Our medical and military predecessors struggled mightily to get the balance right and its salutary to read of the various approaches in this superb book. But it is a reminder of just how difficult the management of psychosomatic illness is and probably always will be.

Friday, 13 April 2018

'It was 40 years ago today...'

Blimey am I that old?

So 13th April 1978 I finally qualified as a doctor. It had been a long journey.

My first inkling of wanting to be a doctor was around about the age of 15 years whilst visiting a local geriatric hospital. It was Christmas and my church youth group were singing carols to the inmates. I'm not sure how melodious we sounded but  we were at least enthusiastic.

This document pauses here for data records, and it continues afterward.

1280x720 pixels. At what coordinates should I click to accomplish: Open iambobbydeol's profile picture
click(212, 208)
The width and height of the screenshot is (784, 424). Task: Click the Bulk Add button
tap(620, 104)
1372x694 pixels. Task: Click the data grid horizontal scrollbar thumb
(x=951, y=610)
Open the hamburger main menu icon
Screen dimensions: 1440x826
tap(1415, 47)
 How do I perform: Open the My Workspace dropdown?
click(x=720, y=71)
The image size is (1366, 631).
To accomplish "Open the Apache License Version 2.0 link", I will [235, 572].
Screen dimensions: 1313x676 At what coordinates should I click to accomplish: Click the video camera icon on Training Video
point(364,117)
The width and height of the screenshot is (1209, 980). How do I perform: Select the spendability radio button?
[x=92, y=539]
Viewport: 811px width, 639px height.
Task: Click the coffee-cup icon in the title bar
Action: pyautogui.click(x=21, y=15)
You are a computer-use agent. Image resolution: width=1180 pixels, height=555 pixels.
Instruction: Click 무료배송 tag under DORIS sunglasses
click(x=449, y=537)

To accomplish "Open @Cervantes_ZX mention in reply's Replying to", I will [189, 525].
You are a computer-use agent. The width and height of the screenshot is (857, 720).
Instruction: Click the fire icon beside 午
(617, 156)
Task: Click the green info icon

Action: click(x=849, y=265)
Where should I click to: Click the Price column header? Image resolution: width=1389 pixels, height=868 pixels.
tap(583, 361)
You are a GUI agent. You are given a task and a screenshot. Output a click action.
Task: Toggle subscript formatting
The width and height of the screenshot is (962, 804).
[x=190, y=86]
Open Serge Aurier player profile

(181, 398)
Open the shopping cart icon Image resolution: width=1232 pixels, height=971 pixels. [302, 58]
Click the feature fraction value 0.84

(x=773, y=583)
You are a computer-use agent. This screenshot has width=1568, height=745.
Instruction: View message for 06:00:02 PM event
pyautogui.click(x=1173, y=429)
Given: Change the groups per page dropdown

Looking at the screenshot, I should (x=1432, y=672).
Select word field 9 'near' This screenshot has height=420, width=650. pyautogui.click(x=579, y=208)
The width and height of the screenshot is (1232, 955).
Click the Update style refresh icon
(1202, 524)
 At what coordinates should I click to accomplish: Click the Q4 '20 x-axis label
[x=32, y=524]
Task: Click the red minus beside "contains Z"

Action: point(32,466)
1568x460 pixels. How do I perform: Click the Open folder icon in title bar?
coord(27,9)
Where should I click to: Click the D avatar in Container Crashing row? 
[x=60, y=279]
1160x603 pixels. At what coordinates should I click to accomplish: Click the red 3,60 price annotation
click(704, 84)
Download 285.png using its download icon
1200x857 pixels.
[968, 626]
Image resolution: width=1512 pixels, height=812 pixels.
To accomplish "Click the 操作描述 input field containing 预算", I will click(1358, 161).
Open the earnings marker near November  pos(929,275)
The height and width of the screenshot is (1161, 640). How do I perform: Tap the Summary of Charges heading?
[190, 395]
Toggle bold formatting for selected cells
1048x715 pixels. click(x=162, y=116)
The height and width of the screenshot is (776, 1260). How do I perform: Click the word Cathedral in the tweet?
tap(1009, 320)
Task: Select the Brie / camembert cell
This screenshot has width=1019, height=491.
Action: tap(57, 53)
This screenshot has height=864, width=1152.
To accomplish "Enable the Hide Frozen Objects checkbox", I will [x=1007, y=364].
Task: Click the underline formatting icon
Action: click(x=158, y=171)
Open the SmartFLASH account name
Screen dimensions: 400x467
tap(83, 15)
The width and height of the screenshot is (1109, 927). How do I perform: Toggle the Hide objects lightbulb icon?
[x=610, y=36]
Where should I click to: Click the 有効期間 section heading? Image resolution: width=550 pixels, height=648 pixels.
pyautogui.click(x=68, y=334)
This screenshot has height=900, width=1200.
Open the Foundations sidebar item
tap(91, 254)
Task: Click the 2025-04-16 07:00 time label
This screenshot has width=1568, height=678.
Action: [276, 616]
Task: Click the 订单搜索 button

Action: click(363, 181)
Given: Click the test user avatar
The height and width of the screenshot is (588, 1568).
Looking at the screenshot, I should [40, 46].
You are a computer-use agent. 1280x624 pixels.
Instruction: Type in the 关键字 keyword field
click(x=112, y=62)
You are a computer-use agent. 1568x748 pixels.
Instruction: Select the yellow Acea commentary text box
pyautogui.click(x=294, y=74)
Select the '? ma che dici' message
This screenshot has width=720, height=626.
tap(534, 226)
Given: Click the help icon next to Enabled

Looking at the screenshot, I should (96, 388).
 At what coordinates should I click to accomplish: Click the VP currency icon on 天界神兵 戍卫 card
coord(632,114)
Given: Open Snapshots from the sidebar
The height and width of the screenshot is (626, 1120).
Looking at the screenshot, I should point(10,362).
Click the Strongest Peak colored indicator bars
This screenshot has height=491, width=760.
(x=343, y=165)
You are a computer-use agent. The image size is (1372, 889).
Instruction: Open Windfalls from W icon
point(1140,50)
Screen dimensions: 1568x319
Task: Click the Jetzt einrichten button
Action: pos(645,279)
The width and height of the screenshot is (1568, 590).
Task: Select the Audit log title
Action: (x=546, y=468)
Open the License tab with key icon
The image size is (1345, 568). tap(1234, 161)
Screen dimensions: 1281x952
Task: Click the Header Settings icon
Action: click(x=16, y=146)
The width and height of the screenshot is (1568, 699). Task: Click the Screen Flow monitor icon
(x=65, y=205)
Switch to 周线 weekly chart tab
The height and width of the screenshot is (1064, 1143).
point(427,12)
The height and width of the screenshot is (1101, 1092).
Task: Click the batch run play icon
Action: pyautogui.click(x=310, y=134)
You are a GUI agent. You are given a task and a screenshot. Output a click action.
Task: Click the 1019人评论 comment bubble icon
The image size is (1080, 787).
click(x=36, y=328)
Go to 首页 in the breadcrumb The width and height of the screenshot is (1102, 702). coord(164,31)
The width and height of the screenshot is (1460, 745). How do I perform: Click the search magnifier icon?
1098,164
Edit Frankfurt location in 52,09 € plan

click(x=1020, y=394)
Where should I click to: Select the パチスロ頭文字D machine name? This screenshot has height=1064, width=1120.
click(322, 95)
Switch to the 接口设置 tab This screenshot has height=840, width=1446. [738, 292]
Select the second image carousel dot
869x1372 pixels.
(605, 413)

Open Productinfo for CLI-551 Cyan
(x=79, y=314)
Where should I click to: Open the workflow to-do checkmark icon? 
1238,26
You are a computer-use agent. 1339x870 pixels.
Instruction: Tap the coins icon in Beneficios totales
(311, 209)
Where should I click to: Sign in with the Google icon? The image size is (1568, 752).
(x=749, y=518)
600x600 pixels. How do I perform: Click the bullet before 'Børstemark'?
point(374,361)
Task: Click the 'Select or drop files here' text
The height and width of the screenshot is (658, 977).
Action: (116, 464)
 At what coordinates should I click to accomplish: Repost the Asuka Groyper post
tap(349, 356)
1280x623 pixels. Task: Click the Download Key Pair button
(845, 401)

Getting in to medical school was challenging and I failed to get the grades needed for Leeds Medical School first time round. So I went to work for a year as a theatre porter, re-did a couple of A levels in an evening class and at the last minute (well two weeks before the start of the course) snuck into Westminster Medical School (presumably because some other poor soul didn't get the required grades). I was sent to Kings College London for the 2nd Mb and then on to Westminster.

What have I  learned in 40 years of doctoring? Here's a bash at 10 things...

1. It is a privilege to be a doctor. Patients of all ages, ethnicities and status put their trust in you, and offer  body and soul, even though you may have never met them before.
2. Medicine is endlessly fascinating and life-long learning is vital. I continue to want to learn, both to broaden and deepen my knowledge. I'm glad I have been willing to learn from multiple sources. Medical textbooks, literature, colleagues, patients, personal experience of illness, 'popular ' medical books written for the general public etc etc.
3. It's usually harder being a patient than it is being a  doctor. It's good to remind yourself of this from time to time.
4. Every patient has a context. Each will have been brought up in a certain way and will have their own unique combination of life experiences. These will have a major impact on how well they cope with symptoms, uncertainty, doctors, diagnoses and everything else. 
5. Most patients are incredibly brave in the face of terminal illness and death, but giving space and time for them to address their fears is crucial.
6. Mental health symptoms, whether from depression, anxiety, or other such  illnesses, are agonising and such patients deserve all the help and support we can muster.
7. As in many other fields of work, you won’t often receive thanks and expressions of gratitude, but when you do it’s very touching.
8. Like a West End actor, each performance matters. And so each patient contact is unique and deserves our best attention. We especially need to be reminded of this if we have just had a difficult consultation or similar as we go to our next patient.
9. Kindness matters. Not only for our patients-and what patient doesn’t want the doctor to be kind, but we need to be kind to ourselves. Caring for ourselves physically, emotionally and in every way as best we can. We are not God and have our limits.
10. Seeing so much illness and suffering over the years musn't make us cynical. Rather I chose to look forward to the time when there will be ‘no more tears and no more pain’. It’s the great Christian hope that there will be a time when God fixes everything, when ‘everything sad will come untrue’ (thank you Tolkien).

A message from the other side

No, not that side! But thank God got through surgery ok yesterday. And thanks to all for love support and prayer.